El consenso que piden y no dan

Las protestas no han de hacer olvidar la urgencia de dejar atrás la Lomce, una ley tan regresiva que ni el Gobierno que la promovió se atrevió a aplicarla en su totalidad

Manifestantes contra la 'ley Celaá', ante la Puerta de Alcalá (Madrid), este domingo.
Manifestantes contra la 'ley Celaá', ante la Puerta de Alcalá (Madrid), este domingo.SANTI BURGOS
Milagros Pérez Oliva

El sistema educativo parece abocado a convertirse de nuevo en un campo de batalla. La bronca con la que se cerró la votación de la nueva ley de Educación, la Lomloe, y las protestas convocadas por los colegios concertados auguran una aplicación conflictiva. Pero el ruido no ha de hacer olvidar la urgencia de dejar atrás el desaguisado de la Lomce, una ley tan regresiva e incongruente que ni el Gobierno que la promovió se atrevió a aplicarla en su totalidad. Primero cayeron las reválidas, luego los itinerarios que pretendían segregar a los alumnos en cuarto de la ESO en función del rendimiento y nunca se aplicó tampoco la clasificación de los centros según los resultados, un sistema pensado para favorecer a los centros privados concertados. Si todos los colegios asumieran las mismas cargas sociales, no habría ningún problema en publicitar las notas, pero en el actual marco de reparto desigual, el resultado sería la estigmatización de aquellos colegios públicos que, por su ubicación y entorno social, asumen mayor proporción de alumnos con necesidades educativas especiales.

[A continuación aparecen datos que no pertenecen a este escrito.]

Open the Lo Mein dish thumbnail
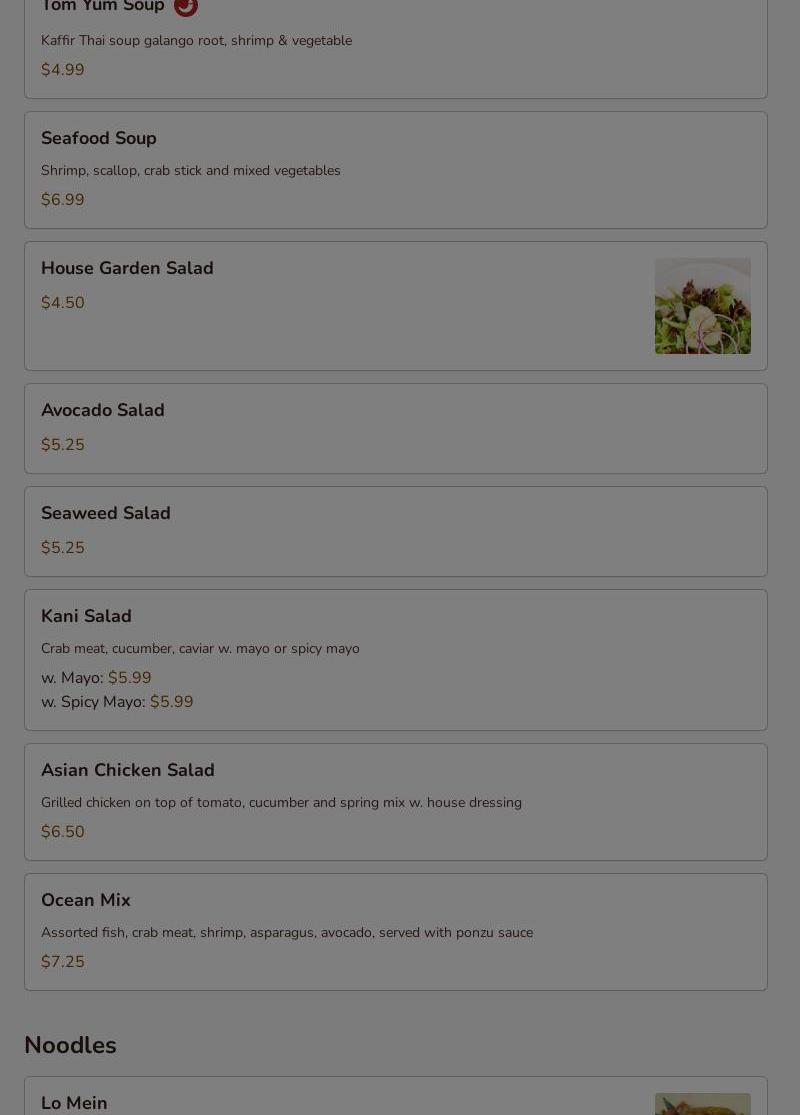click(x=703, y=1104)
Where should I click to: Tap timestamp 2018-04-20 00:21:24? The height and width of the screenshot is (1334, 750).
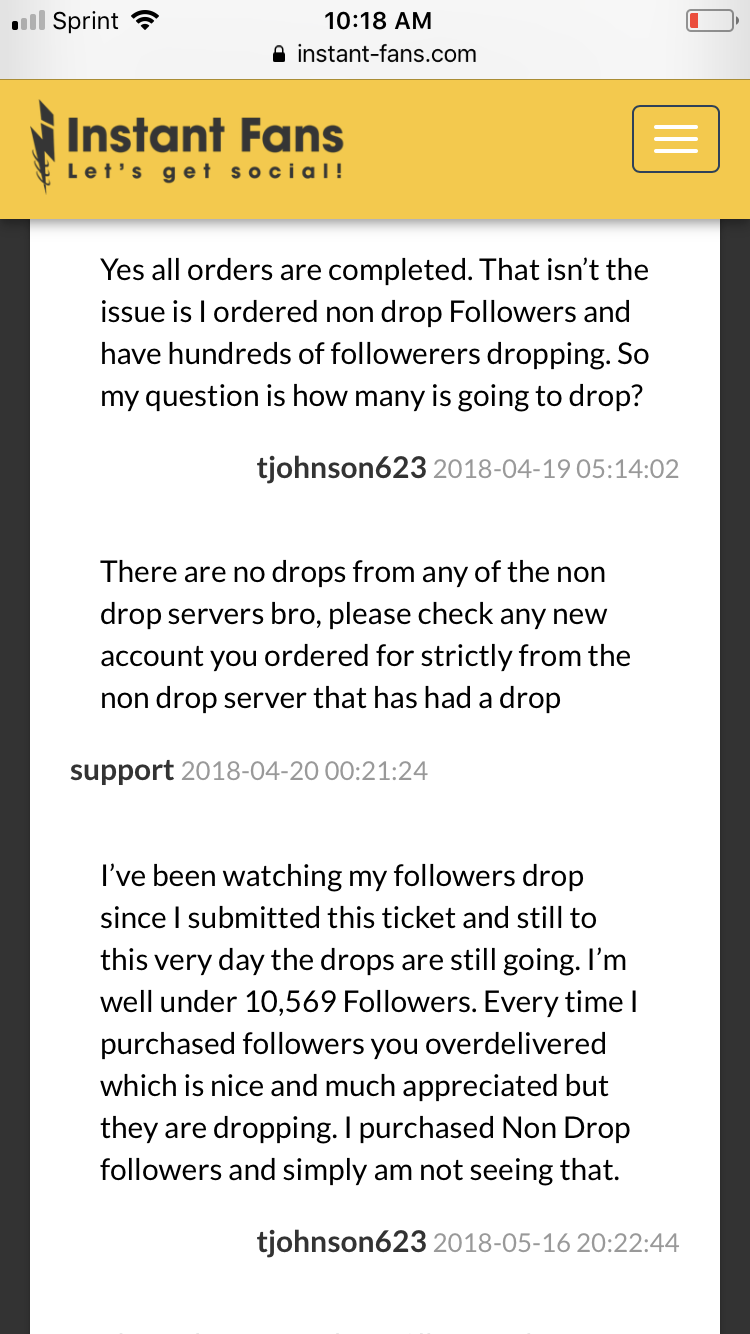click(x=304, y=771)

El PP critica ahora que no se haya llegado a un consenso, pero la Lomce fue aprobada con los únicos votos de sus diputados y entonces no le pareció mal. La Lomloe cuenta con el apoyo de siete formaciones políticas y aunque la votación fue ajustada, tiene toda la legitimidad. El consenso siempre es deseable, por supuesto, pero tampoco podemos caer en la trampa de quienes dicen buscar el acuerdo pero no están dispuestos a concederlo.

Resulta muy difícil consensuar una ley educativa con quienes hacen seguidismo de la parte más retrógrada de la Iglesia católica y que a la hora de negociar ponen condiciones tan regresivas que aceptar un término medio supondría imponer a la mayoría las exigencias particulares de una minoría. Exigencias tan caducas como eliminar la educación sexual o que la Religión sea una asignatura evaluable. Resulta también muy difícil el consenso cuando el precio que se pide es una regulación que debilita a la red pública de enseñanza en favor de la red privada confesional, reforzando y perpetuando así su capacidad de condicionar la política educativa.

La historia de las sucesivas reformas educativas de la etapa democrática no es, contra lo que se quiere hacer ver, pendular. Lo que emerge es un patrón de avances progresivos para adaptar la normativa a los estándares europeos y a las necesidades de una sociedad en constante evolución, jalonados por contrarreformas puntuales cada vez que el PP ha llegado al Gobierno. No es un sistema de mutuas exclusiones en las que podamos repartir culpas de forma simétrica. La equidistancia siempre es un triunfo de quienes tensan la cuerda hacia uno de los extremos.

Quienes ahora reclaman consenso son precisamente aquellos que menos dispuestos están a hacerlo posible. De manera que podemos lamentar que no se haya alcanzado, pero es un lamento estéril. Lo importante es que la nueva ley permitirá dar un salto en la calidad educativa reforzando al mismo tiempo la equidad. Lo contrario de lo que hacía la Lomce, que perseguía la calidad, pero a costa de la igualdad de oportunidades. Quienes se oponen a ella en nombre de la libertad, lo que reclaman en realidad es la libertad de las élites para emanciparse del resto de la sociedad.